▶ [Work to complete] After finding the line with "You are a computer-use agent." in the entries below, retype exactly each line from there through the line with "Instruction: Click inside the formula bar", including that final line.

▶ [Material shown]
# # # # #

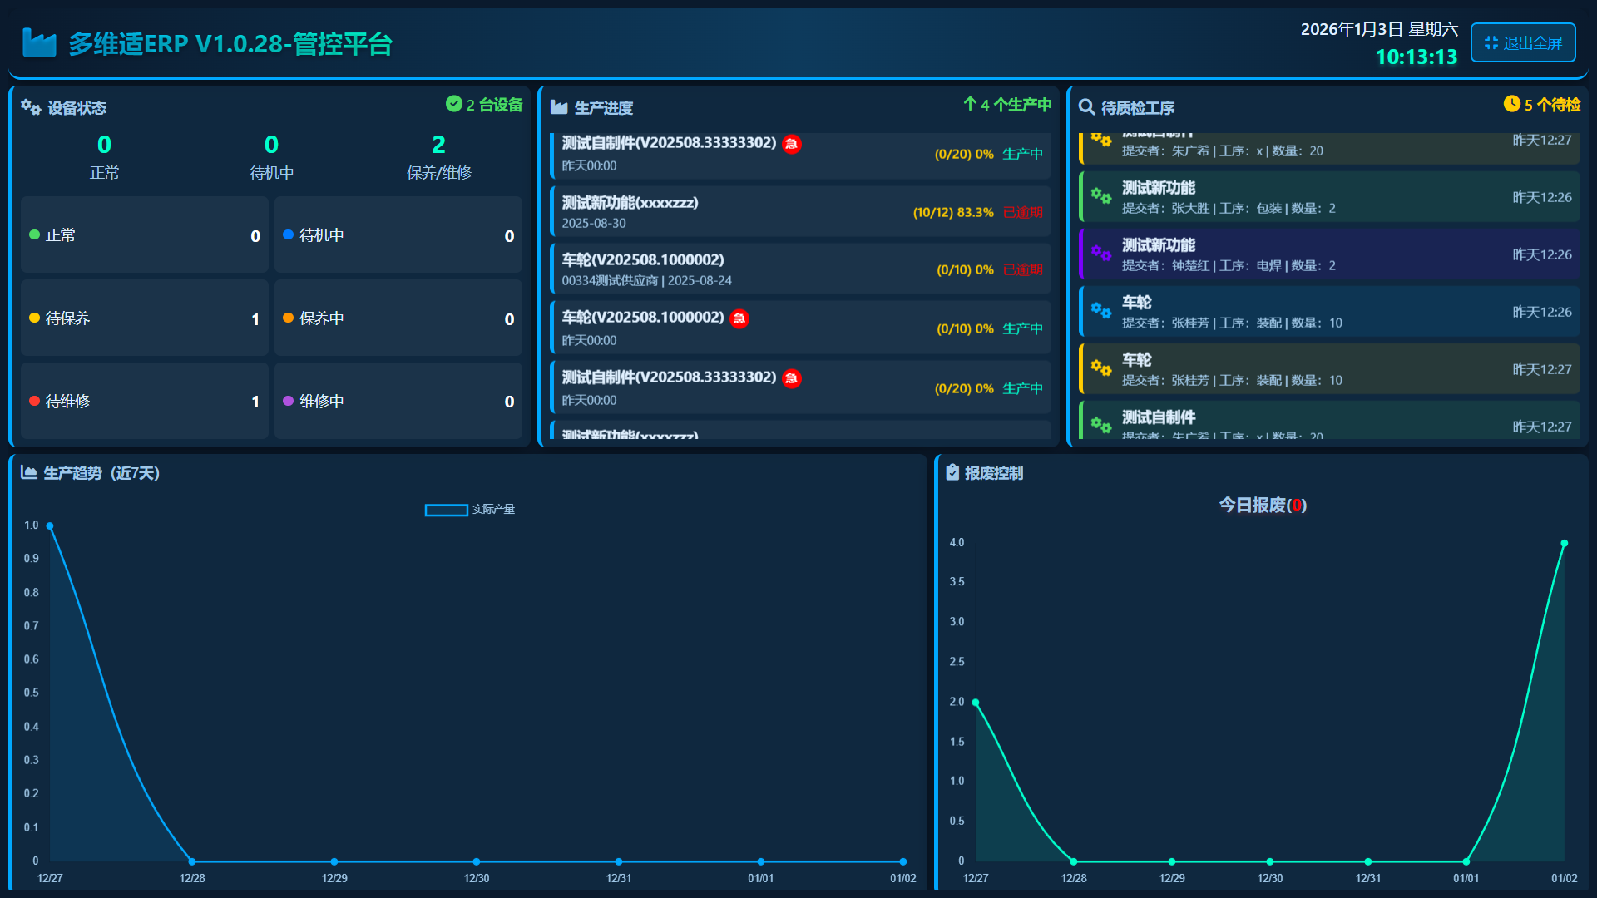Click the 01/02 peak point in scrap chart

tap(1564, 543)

# # # # #

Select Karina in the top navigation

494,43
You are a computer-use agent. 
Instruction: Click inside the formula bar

# # # # #

▶ [Written solution]
You are a computer-use agent. 
Instruction: Click inside the formula bar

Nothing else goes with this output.